By Macdonald Thom & Jameson Chauluka:
The High Court in Lilongwe has reserved its ruling on an application by Malawi Electoral Commission (Mec) to vacate an injunction granted to Malawi Congress Party (MCP) restraining the electoral body from announcing results of Tuesday’s presidential elections.
On Saturday, MCP obtained an injunction restraining Mec from announcing results of presidential elections.
After meeting in court yesterday morning for the application to vacate the injunction, MCP lawyers said they wanted more time to look at documents which Mec had filed.
And when the court reconvened in the afternoon, for close to four hours, both parties raised their arguments.
According to Mec Director of Legal Services, David Banda, after hearing arguments from Mec and MCP, Judge Charles Mkandawire told them that he would make a ruling within a reasonable time.
One of the key issues which Mec is raising is that the High Court does not have powers to handle the issue at this stage.
This is also the argument Democratic Progressive Party (DPP) and President Peter Mutharika are advancing.
“The stay order was wrongly granted by the court because rules require that an order in any election matter must be granted inter-partes. The court must hear both sides. We also said there is nothing that has to be reviewed by the court because the procedure is that the Electoral Commission should first of all make a decision and then somebody must come to court so that the decision should be reviewed,” Banda said.
One of MCP’s lawyers, Pempho Likongwe, who said they are arguing that the court has powers, said there were many irregularities which have to be addressed before Mec announces results of the elections.
“The MCP and Dr [Lazarus] Chakwera came to court because there are serious irregularities in the elections, which the electoral commission is not addressing…There are serious discrepancies. In some instances, the tally sheets we have have higher votes for Chakwera but the figures that went to Mec were lower for Chakwera and higher votes for Mutharika. We want these issues to be resolved before the results for the presidential elections are announced,” Likongwe said.
Meanwhile, Malawi Law Society (MLS) has joined the matter as friends of the court.
The society’s secretary, Martha Kaukonde, said there were a number of issues that the court must consider before making a ruling.
“As MLS, we joined the case so that we can give insights as to what the law states with regard to the issues that are in dispute.

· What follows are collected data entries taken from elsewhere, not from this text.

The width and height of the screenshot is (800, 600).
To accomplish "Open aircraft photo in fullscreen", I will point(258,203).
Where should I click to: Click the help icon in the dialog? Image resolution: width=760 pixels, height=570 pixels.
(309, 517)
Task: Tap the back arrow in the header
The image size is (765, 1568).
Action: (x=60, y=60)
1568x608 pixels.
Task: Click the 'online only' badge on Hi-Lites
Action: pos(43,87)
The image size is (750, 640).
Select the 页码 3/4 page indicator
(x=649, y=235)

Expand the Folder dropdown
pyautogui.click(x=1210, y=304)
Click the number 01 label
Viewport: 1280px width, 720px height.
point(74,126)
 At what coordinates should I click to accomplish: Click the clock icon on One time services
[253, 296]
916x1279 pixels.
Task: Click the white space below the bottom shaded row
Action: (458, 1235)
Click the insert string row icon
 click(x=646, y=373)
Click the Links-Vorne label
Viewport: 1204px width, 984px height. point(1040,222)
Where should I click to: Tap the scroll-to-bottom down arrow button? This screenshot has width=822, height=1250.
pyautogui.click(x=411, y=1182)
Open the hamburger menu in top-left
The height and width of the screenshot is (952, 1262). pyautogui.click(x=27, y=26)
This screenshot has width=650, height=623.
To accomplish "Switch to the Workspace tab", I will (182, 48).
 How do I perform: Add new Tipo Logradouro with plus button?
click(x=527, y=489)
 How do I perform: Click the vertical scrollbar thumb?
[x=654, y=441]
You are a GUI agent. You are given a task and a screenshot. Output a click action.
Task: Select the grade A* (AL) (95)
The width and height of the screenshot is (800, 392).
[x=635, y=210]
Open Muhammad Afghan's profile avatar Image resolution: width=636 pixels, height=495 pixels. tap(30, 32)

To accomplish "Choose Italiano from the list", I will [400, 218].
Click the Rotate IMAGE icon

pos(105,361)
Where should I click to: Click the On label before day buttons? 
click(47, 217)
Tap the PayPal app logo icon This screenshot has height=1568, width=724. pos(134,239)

We raised our issues, highlighting legal provisions that the court should also consider when making its decision,” Kaukonde said.
Over 20 lawyers, some on duty, some evidently not on duty but seemingly interested in the case, started gathering at the court premises around 9 o’clock in the morning.
Attorney General Kalekeni Kaphale, MCP lead counsel Titus Mvalo, former Attorney General Charles Mhango, former Minister of Justice Samuel Tembenu were some of the lawyers who went to the court.
Also present were members of MCP, DPP, People’s Party and other political parties.
The High Court on Saturday granted MCP permission to apply for judicial review on the issue of elections, and also granted it an injunction restraining Mec from announcing results of the presidential elections until results from Nsanje, Chikwawa, Mangochi, Blantyre, Zomba, Mulanje, Chitipa, Rumphi, Karonga and Nkhata Bay are verified through a transparent recounting of the ballot papers.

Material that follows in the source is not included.